For the first time, it’s been difficult to find a video clip to add to this post. I suspect Blue Note are being very protective of their new signing. We will have to settle for a brief trio rendition of this track recorded at Ronnie Scott’s in early 2016. I hope you enjoy it while it is here.
To play, either touch or click on the arrow.
Afrodesia. Joe Lovano plays a special 6″ mezzo soprano here. More wonderful trumpet, this time from Maurice Brown and there’s also tenor sax from John Ellis. This was the title track of a post-Blue Note album from the Doctor, although I’ve yet to get hold of a copy.

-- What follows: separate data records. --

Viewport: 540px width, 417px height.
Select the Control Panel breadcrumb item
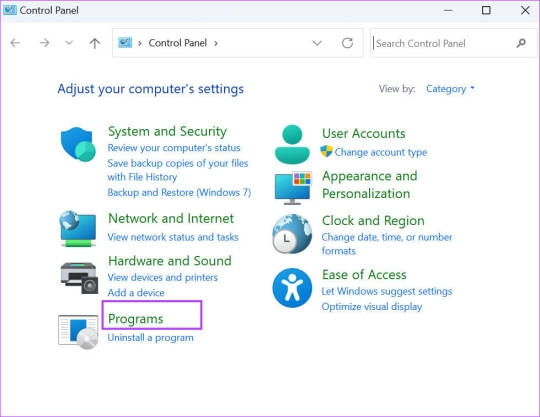(x=178, y=43)
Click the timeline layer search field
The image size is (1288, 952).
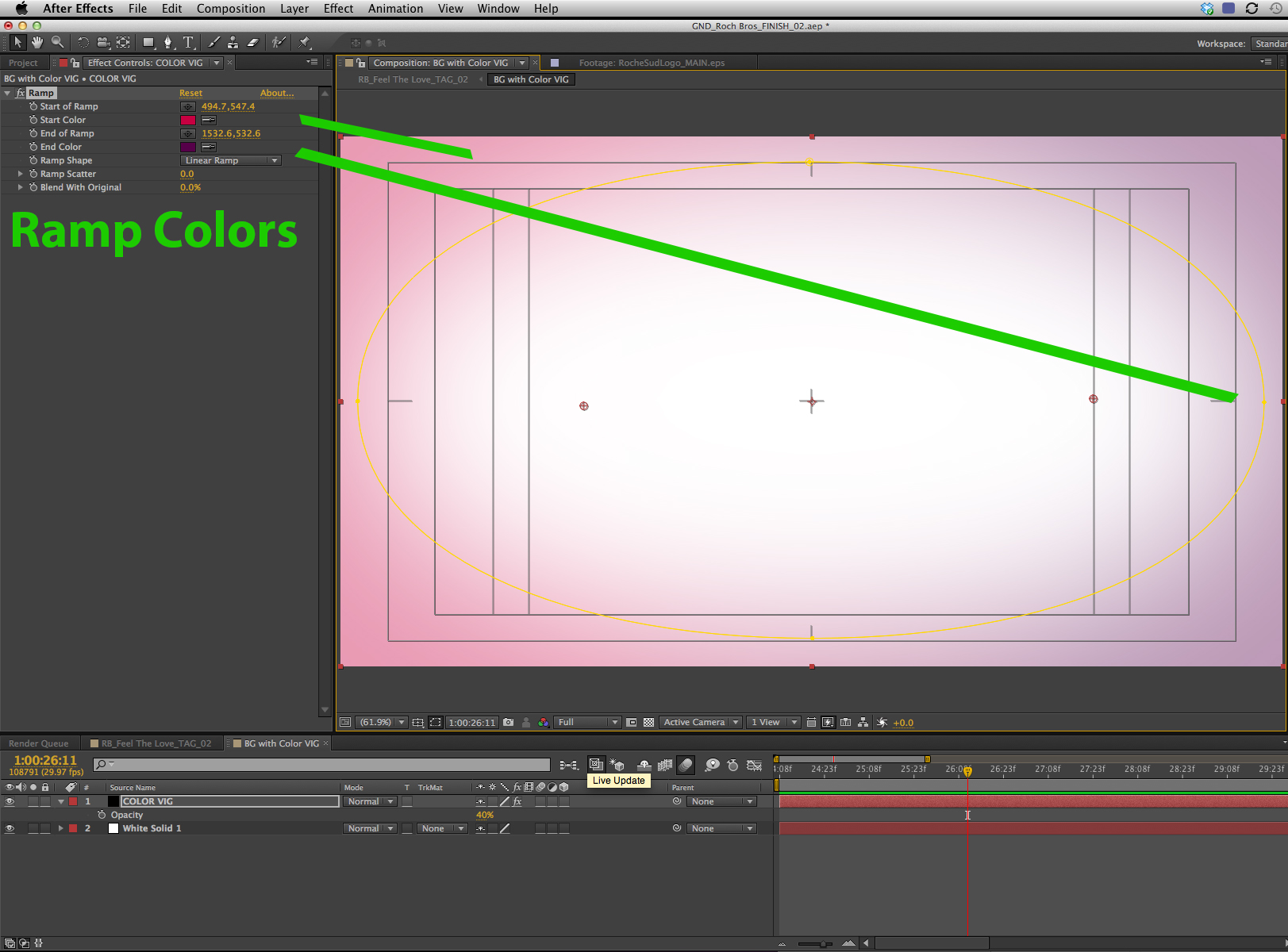point(321,765)
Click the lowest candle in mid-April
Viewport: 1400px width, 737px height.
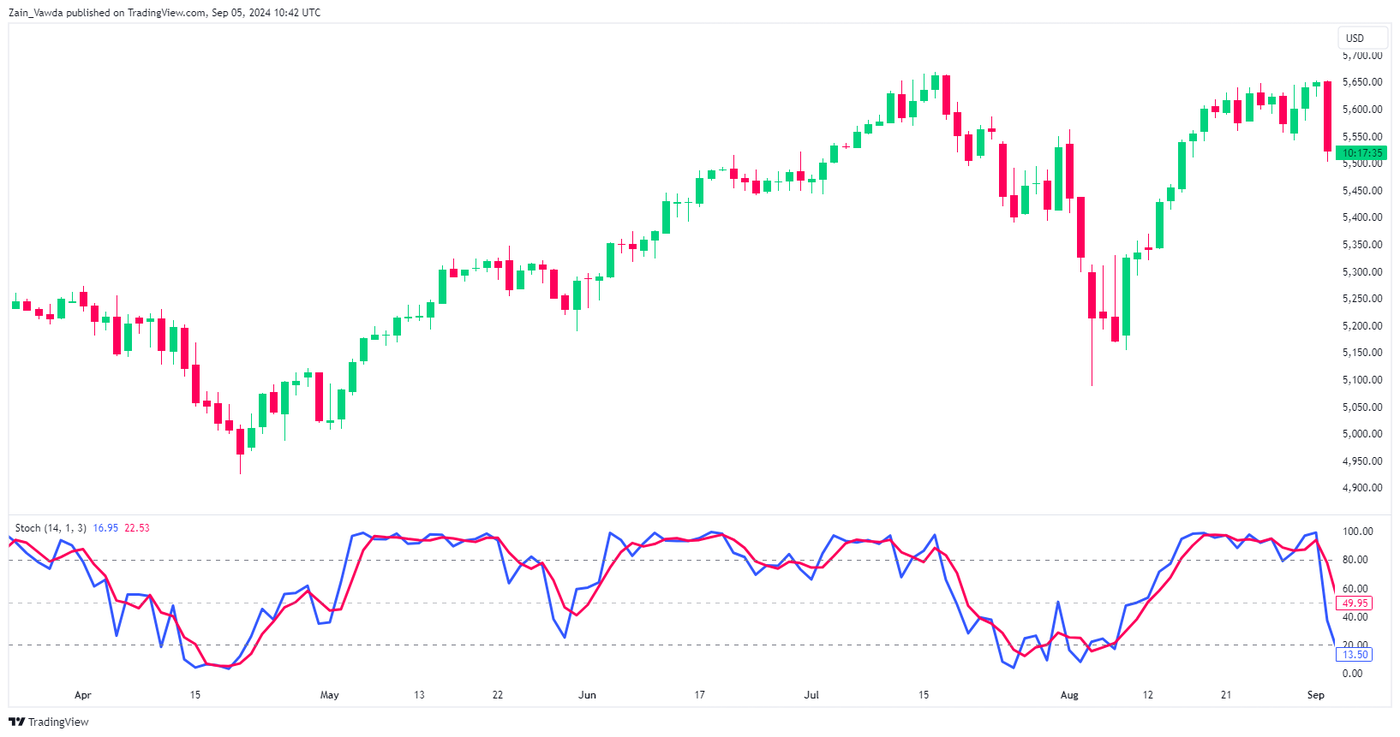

For Heaven’s Sake is a ballad with a solo played by Joe Lovano on a handmade wooden tenor saxophone, which has to be worth listening closely to as I’ve never heard of such an instrument before.
Thelonious Monk’s Straight No Chaser needs little introduction and is well rendered.
Talk About This once again features some impressive trumpet from Brown and is funky with some streetsound style vocals.
My Favorite Things is given a novel and dramatic introduction that is really worth hearing. Played badly this number can sound very contrived but Smith freshens it up almost to the point of transformation.
African Suite is a jaunty tune which takes us off to an imagined landscape of rolling savannahs. It is a flute led whimsy which works for me and is seemingly a piece by a musician who is willing to drop his sense of cool in the pursuit of a piece that is fun. If you could imagine a lost Miles Davis recording of Peter and the Wolf you would be stretching credibility well beyond its breaking point but that would be the territory we are in here.
As to the be-turbaned Doctor Smith, the bio’s don’t give too much away (you can read his Wikipedia entry here). I felt compelled to turn to interviews to try to get some insight into the man responsible for the music. Once again there were no great insights other than to hear from a musician who loves his music and comes across as a thoughtful and gentle individual. When pushed he says that he regrets not having photos of his performances having good times with a good sprinkling of other great performers, but he says that at least he has the memories and that they are the most important thing.
All in all, Evolution is a newish album that should be bought and listened to. I’m quietly confident that this won”t disappoint.
The band etc: Dr Lonnie Smith (Hammond Organ); Robert Glasper (Piano- track 1); Jonathan Blake (Drums- all tracks- sole drummer on 4 & 6); Joe Dyson (Drums- tracks 1-3, 5 & 7); John Ellis (Tenor Saxophone, Flute (7) & Bass Clarinet (3)); Jonathan Kreisberg (Guitar); Maurice Brown (Trumpet- tracks 2 & 5); Keyon Harold (Trumpet- track 1); Joe Lovano (Wooden Tenor Saxophone- track2 & Mezzo Soprano Saxophone- track 3). Recorded: Systems Two Recording Stdio, Brooklyn. Produced: Don Was. Mastered: Ron McMaster. Cover design Mike Joyce , Stereotype Design. Cover photos: Matthew Bitton. Released February 2016. Blue Note.